● Data shown:

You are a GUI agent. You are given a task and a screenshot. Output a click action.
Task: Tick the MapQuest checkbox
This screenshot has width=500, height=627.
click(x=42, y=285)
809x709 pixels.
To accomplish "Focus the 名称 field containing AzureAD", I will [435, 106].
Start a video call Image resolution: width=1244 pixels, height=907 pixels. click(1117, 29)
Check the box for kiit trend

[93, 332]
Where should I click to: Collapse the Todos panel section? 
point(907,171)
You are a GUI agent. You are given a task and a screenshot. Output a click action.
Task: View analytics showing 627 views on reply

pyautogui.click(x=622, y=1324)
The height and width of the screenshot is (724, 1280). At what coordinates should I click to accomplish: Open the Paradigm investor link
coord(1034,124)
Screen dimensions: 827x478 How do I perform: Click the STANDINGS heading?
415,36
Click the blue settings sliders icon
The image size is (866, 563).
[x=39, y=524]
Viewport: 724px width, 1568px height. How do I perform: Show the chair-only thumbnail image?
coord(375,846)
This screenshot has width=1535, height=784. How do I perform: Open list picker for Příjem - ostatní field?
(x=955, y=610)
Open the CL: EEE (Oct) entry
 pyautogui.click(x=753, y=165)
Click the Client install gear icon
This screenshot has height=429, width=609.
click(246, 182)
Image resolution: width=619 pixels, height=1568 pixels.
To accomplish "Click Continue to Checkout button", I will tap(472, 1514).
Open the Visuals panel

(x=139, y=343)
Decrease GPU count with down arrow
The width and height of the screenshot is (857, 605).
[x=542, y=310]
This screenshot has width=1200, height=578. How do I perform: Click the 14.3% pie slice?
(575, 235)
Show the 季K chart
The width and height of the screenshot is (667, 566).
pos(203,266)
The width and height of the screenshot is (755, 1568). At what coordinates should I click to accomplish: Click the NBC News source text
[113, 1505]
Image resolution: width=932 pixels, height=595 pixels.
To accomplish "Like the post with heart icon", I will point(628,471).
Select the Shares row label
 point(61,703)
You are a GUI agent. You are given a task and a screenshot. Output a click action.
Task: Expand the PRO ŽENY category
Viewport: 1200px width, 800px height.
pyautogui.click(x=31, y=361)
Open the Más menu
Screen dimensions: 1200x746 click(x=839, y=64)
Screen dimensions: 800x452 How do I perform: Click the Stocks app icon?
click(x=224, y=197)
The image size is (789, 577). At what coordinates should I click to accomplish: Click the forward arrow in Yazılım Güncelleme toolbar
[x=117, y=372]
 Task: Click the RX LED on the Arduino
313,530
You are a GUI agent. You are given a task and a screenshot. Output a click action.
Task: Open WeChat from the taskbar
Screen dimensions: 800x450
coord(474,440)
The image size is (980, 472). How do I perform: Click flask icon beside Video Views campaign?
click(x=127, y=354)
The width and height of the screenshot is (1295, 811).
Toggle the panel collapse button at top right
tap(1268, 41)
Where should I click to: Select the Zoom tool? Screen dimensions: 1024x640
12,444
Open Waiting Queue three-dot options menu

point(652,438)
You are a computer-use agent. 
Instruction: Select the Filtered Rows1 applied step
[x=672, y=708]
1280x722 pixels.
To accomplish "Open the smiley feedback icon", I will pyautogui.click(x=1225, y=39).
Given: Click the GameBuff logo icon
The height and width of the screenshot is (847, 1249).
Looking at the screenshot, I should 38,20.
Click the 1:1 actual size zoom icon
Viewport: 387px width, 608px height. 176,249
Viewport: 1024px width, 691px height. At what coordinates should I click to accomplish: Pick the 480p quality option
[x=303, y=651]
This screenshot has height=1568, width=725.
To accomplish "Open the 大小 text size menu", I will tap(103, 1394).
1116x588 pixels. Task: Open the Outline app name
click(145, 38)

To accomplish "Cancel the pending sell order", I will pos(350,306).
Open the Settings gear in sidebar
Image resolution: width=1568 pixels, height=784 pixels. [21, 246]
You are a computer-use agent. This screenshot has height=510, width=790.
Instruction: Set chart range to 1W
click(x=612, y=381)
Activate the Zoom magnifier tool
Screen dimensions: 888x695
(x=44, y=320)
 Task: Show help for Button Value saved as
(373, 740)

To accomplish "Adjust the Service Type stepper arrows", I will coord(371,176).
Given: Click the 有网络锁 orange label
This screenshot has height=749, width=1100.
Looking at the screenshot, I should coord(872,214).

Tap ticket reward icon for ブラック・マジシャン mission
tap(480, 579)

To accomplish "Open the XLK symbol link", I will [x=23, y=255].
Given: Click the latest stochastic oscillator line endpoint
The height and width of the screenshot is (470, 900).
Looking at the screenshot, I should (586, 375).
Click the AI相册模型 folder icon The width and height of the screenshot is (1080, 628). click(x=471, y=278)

● Your assignment: Give back all of the records exactly as they were provided above.

● Response for this exercise:
You are a GUI agent. You are given a task and a screenshot. Output a click action.
Task: Tick the MapQuest checkbox
This screenshot has width=500, height=627.
click(x=42, y=285)
809x709 pixels.
To accomplish "Focus the 名称 field containing AzureAD", I will [435, 106].
Start a video call Image resolution: width=1244 pixels, height=907 pixels. click(1117, 29)
Check the box for kiit trend

[93, 332]
Where should I click to: Collapse the Todos panel section? 
point(907,171)
You are a GUI agent. You are given a task and a screenshot. Output a click action.
Task: View analytics showing 627 views on reply

pyautogui.click(x=622, y=1324)
The height and width of the screenshot is (724, 1280). At what coordinates should I click to accomplish: Open the Paradigm investor link
coord(1034,124)
Screen dimensions: 827x478 How do I perform: Click the STANDINGS heading?
415,36
Click the blue settings sliders icon
The image size is (866, 563).
[x=39, y=524]
Viewport: 724px width, 1568px height. How do I perform: Show the chair-only thumbnail image?
coord(375,846)
This screenshot has width=1535, height=784. How do I perform: Open list picker for Příjem - ostatní field?
(x=955, y=610)
Open the CL: EEE (Oct) entry
 pyautogui.click(x=753, y=165)
Click the Client install gear icon
This screenshot has height=429, width=609.
click(246, 182)
Image resolution: width=619 pixels, height=1568 pixels.
To accomplish "Click Continue to Checkout button", I will tap(472, 1514).
Open the Visuals panel

(x=139, y=343)
Decrease GPU count with down arrow
The width and height of the screenshot is (857, 605).
[x=542, y=310]
This screenshot has width=1200, height=578. How do I perform: Click the 14.3% pie slice?
(575, 235)
Show the 季K chart
The width and height of the screenshot is (667, 566).
pos(203,266)
The width and height of the screenshot is (755, 1568). At what coordinates should I click to accomplish: Click the NBC News source text
[113, 1505]
Image resolution: width=932 pixels, height=595 pixels.
To accomplish "Like the post with heart icon", I will point(628,471).
Select the Shares row label
 point(61,703)
You are a GUI agent. You are given a task and a screenshot. Output a click action.
Task: Expand the PRO ŽENY category
Viewport: 1200px width, 800px height.
pyautogui.click(x=31, y=361)
Open the Más menu
Screen dimensions: 1200x746 click(x=839, y=64)
Screen dimensions: 800x452 How do I perform: Click the Stocks app icon?
click(x=224, y=197)
The image size is (789, 577). At what coordinates should I click to accomplish: Click the forward arrow in Yazılım Güncelleme toolbar
[x=117, y=372]
 Task: Click the RX LED on the Arduino
313,530
You are a GUI agent. You are given a task and a screenshot. Output a click action.
Task: Open WeChat from the taskbar
Screen dimensions: 800x450
coord(474,440)
The image size is (980, 472). How do I perform: Click flask icon beside Video Views campaign?
click(x=127, y=354)
The width and height of the screenshot is (1295, 811).
Toggle the panel collapse button at top right
tap(1268, 41)
Where should I click to: Select the Zoom tool? Screen dimensions: 1024x640
12,444
Open Waiting Queue three-dot options menu

point(652,438)
You are a computer-use agent. 
Instruction: Select the Filtered Rows1 applied step
[x=672, y=708]
1280x722 pixels.
To accomplish "Open the smiley feedback icon", I will pyautogui.click(x=1225, y=39).
Given: Click the GameBuff logo icon
The height and width of the screenshot is (847, 1249).
Looking at the screenshot, I should 38,20.
Click the 1:1 actual size zoom icon
Viewport: 387px width, 608px height. 176,249
Viewport: 1024px width, 691px height. At what coordinates should I click to accomplish: Pick the 480p quality option
[x=303, y=651]
This screenshot has height=1568, width=725.
To accomplish "Open the 大小 text size menu", I will tap(103, 1394).
1116x588 pixels. Task: Open the Outline app name
click(145, 38)

To accomplish "Cancel the pending sell order", I will pos(350,306).
Open the Settings gear in sidebar
Image resolution: width=1568 pixels, height=784 pixels. [21, 246]
You are a computer-use agent. This screenshot has height=510, width=790.
Instruction: Set chart range to 1W
click(x=612, y=381)
Activate the Zoom magnifier tool
Screen dimensions: 888x695
(x=44, y=320)
 Task: Show help for Button Value saved as
(373, 740)

To accomplish "Adjust the Service Type stepper arrows", I will coord(371,176).
Given: Click the 有网络锁 orange label
This screenshot has height=749, width=1100.
Looking at the screenshot, I should coord(872,214).

Tap ticket reward icon for ブラック・マジシャン mission
tap(480, 579)

To accomplish "Open the XLK symbol link", I will [x=23, y=255].
Given: Click the latest stochastic oscillator line endpoint
The height and width of the screenshot is (470, 900).
Looking at the screenshot, I should (586, 375).
Click the AI相册模型 folder icon The width and height of the screenshot is (1080, 628). click(x=471, y=278)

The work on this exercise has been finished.